Я даже растерялся. Готов был к любому приему, только не к такому. Но вовремя сообразив, что с детских времен я изменился до неузнаваемости, засмеялся.
— Собаку спущу, — приветливо пригрозил дядя Саша.
— Это ж я, Гена Авраменко, ваш двоюродный племянник или как я там называюсь!
На крыльце показалась баба Шура.
— Генка, малец, ты что там за околицей стоишь? А ну в дом!
Узнала!
Не скажу, что прям обрадовались, но удивились точно. Дальняя родня с маминой стороны всегда была какая-то странная, грубая и прижимистая. Может, они тихо презирали нас за то, что мы городские, может, бабушка сто лет назад что-то с кем-то не поделила, но чаплыгинские две сестры всегда стояли особняком от двух сестер московских. Пару раз в детстве меня привозили сюда отдыхать, мы ездили на рыбалку с дедом Павлом и дядей Сашей, хорошо было.
У дяди Саши с тетей Наташей, кроме выросшего Сережки, теперь еще малец, четырехлетний Юрка. Баба Шура все такая же строгая и хорошая.
26 мая, вторник
Прокатились на «Урале» дяди Сашином.
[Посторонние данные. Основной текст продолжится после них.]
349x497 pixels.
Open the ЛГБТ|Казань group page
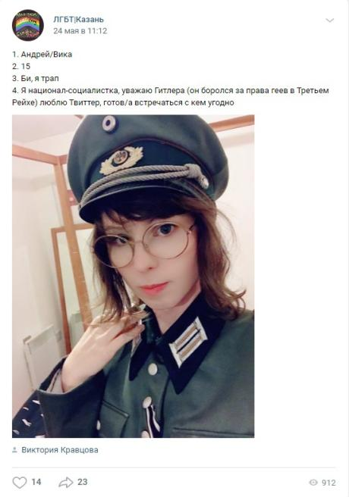point(78,20)
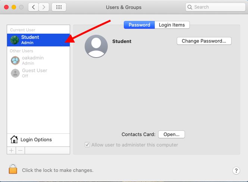The image size is (248, 182).
Task: Select the Student admin user
Action: pos(38,40)
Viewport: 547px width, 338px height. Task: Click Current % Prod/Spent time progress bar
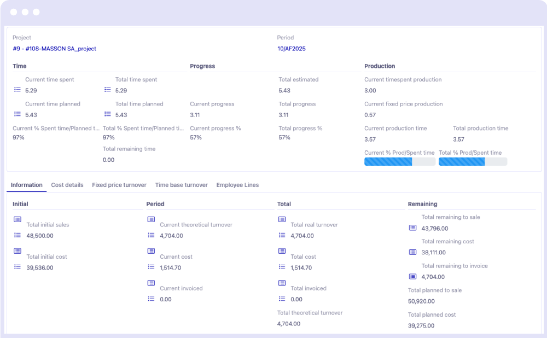click(x=399, y=161)
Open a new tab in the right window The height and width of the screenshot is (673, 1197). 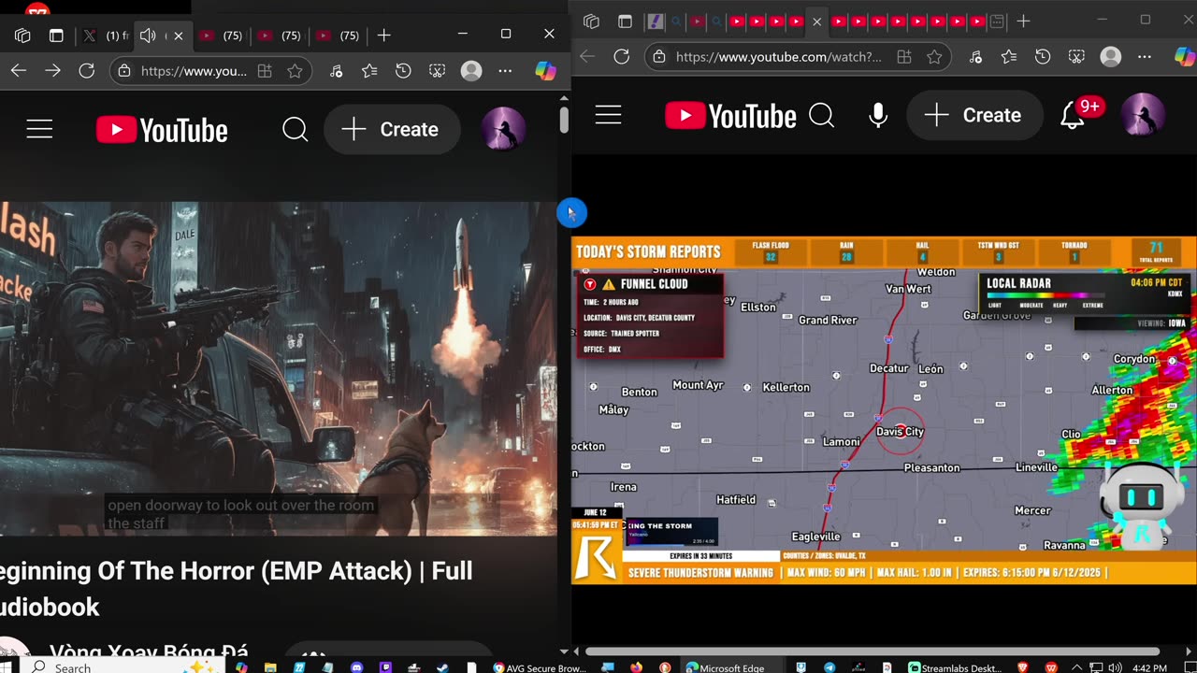(1023, 21)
Удивительно, даже не подозревал, что мотоциклы живут так долго, ведь я на нем еще в восьмилетием возрасте рассекал. Потом самогон пили, о жизни разговаривали. Когда напились, выяснилось, что нужно ехать за травой для крольчихи, мы с Сережей оседлали велики и поскакали. Навернулся спьяну, естественно, разбил локоть.
27 мая, среда
Поехали спозаранку рыбу «лавить», как у них тут говорят. Дядя Саша завез нас с соседом Сашкой Ваниным на озерцо, рассредоточились с удочками. Прет одна мелочь, больше пол-ладони никто не поймал. Наловили этой мелочи каждый по половине садка, да и решили уезжать. Помню, в детстве мы здесь на каких-то торфяных болотах ловили золотых карасей, кажется. Или карпов. Тогда это казалось волшебством — золотые рыбки, настоящие! Врезались в память, у нас в Подмосковье-то обычные, серебристые, ничем, кроме солитера, не примечательные.